What you need to do: Can you express the records from the line with "Where should I click to: Open" to the line with "click(1155, 57)" as a two-column CSV with the headers instruction and click_target? Each row should hold one record's request and its answer, each in a single quoted field with any line breaks turned into spaces.
━━━ Available records ━━━
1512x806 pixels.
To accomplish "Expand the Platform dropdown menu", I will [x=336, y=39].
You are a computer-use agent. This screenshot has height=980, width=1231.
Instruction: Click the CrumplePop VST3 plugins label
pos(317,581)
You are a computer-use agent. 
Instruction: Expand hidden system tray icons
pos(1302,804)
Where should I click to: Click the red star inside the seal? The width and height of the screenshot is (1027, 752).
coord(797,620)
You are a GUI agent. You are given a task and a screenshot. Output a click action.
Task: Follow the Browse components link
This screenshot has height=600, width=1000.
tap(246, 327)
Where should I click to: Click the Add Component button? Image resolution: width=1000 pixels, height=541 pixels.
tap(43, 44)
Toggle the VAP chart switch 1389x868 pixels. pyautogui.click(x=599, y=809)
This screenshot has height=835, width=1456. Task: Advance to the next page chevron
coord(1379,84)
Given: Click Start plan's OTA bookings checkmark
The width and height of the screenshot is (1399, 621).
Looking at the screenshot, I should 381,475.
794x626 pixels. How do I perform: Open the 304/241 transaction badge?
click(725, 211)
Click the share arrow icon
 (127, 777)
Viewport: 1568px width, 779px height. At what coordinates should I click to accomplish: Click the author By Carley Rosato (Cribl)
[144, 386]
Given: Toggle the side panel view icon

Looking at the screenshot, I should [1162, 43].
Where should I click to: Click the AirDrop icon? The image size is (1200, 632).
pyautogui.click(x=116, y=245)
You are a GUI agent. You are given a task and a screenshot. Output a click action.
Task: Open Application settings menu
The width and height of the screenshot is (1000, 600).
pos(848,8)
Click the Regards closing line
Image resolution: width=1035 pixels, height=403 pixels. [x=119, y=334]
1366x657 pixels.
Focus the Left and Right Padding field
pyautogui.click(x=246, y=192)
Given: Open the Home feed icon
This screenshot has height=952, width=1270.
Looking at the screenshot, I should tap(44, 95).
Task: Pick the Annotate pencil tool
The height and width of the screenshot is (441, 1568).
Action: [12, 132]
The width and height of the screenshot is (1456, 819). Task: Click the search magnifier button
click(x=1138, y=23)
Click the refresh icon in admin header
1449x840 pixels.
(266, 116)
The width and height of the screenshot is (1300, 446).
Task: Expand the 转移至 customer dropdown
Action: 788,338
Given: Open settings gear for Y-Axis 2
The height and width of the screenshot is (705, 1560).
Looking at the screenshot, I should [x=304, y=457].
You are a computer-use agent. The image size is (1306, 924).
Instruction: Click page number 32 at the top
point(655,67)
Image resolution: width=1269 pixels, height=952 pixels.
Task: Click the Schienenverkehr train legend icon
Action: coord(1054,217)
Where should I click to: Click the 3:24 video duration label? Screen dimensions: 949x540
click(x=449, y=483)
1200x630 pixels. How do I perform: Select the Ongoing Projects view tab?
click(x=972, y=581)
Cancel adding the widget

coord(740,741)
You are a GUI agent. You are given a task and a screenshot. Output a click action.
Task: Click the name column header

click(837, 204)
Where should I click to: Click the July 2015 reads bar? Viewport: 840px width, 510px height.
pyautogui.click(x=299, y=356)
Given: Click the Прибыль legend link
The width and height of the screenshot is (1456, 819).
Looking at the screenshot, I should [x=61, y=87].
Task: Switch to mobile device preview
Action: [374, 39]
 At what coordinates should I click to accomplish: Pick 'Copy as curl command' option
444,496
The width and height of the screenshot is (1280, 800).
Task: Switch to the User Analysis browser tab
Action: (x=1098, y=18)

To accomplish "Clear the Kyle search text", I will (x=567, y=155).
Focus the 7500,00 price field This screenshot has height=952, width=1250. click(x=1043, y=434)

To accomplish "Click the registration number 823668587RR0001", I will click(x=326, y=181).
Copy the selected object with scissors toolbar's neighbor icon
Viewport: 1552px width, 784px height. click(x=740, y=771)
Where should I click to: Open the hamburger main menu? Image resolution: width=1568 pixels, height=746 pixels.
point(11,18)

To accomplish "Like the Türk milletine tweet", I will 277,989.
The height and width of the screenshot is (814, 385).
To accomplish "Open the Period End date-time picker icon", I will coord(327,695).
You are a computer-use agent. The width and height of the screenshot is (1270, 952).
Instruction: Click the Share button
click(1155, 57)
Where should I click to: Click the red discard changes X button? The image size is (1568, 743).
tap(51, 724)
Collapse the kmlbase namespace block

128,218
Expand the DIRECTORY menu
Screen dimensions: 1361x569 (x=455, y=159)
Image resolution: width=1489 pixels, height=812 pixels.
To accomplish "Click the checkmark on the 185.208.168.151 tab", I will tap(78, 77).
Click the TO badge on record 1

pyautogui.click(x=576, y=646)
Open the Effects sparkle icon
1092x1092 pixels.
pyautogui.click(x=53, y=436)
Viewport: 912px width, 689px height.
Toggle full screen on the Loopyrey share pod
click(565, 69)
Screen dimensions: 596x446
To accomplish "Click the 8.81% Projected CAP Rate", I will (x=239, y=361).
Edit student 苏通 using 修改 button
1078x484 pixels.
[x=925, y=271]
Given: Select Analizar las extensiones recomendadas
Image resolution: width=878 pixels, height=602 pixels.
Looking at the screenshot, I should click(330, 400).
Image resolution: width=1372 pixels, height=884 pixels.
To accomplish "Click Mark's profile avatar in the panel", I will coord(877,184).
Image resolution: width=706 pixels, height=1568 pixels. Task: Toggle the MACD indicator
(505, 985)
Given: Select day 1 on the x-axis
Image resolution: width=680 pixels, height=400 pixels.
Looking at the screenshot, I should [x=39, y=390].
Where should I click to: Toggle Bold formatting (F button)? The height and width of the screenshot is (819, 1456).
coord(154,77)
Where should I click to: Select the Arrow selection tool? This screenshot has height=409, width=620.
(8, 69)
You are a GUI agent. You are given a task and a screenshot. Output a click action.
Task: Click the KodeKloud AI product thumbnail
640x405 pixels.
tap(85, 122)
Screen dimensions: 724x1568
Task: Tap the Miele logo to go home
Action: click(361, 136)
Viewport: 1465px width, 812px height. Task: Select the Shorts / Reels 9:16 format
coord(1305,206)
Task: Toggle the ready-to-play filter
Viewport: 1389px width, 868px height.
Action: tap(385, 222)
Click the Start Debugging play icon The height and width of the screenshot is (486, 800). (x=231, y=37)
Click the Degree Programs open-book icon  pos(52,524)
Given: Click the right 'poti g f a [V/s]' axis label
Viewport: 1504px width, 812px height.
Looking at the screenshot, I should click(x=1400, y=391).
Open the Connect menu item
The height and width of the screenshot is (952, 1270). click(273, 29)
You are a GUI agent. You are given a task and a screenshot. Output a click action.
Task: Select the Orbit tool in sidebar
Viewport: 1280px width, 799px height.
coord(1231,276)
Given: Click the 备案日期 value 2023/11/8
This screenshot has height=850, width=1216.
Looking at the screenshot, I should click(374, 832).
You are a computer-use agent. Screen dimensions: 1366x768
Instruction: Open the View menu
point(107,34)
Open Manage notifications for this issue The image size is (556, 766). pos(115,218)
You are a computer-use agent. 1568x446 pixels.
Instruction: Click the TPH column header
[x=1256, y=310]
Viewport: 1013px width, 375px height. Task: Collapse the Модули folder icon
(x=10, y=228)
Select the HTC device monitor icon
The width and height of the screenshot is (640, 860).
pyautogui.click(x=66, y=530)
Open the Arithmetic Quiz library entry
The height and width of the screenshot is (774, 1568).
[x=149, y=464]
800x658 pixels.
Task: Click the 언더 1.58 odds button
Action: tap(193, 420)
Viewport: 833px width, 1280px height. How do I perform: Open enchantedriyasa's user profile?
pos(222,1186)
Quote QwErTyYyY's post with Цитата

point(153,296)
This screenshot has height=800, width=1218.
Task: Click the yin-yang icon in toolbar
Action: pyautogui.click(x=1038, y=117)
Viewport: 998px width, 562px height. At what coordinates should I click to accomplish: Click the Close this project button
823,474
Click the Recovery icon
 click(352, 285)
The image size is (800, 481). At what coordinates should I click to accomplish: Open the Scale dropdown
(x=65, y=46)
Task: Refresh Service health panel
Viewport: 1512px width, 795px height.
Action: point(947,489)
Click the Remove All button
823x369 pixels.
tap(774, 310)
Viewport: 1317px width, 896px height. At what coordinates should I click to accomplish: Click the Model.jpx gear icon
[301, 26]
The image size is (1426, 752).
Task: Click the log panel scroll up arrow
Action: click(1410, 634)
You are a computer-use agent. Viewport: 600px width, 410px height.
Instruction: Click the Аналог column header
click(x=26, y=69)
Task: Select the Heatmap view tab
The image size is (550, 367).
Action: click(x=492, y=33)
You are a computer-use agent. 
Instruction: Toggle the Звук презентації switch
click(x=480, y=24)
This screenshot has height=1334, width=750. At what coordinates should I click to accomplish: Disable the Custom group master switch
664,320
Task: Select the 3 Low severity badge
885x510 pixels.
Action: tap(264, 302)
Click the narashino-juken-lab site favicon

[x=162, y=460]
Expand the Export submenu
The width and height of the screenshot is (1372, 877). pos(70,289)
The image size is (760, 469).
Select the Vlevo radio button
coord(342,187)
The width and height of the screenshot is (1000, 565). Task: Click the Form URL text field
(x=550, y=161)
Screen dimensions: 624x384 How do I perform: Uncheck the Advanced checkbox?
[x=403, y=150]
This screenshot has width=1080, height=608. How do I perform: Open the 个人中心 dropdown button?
━━━
Answer below:
instruction,click_target
"Where should I click to: Open the hamburger main menu? Image resolution: width=1568 pixels, height=746 pixels.","point(11,18)"
"To accomplish ""Like the Türk milletine tweet"",","I will 277,989."
"The height and width of the screenshot is (814, 385). To accomplish ""Open the Period End date-time picker icon"",","I will coord(327,695)."
"You are a computer-use agent. The width and height of the screenshot is (1270, 952). Instruction: Click the Share button","click(1155, 57)"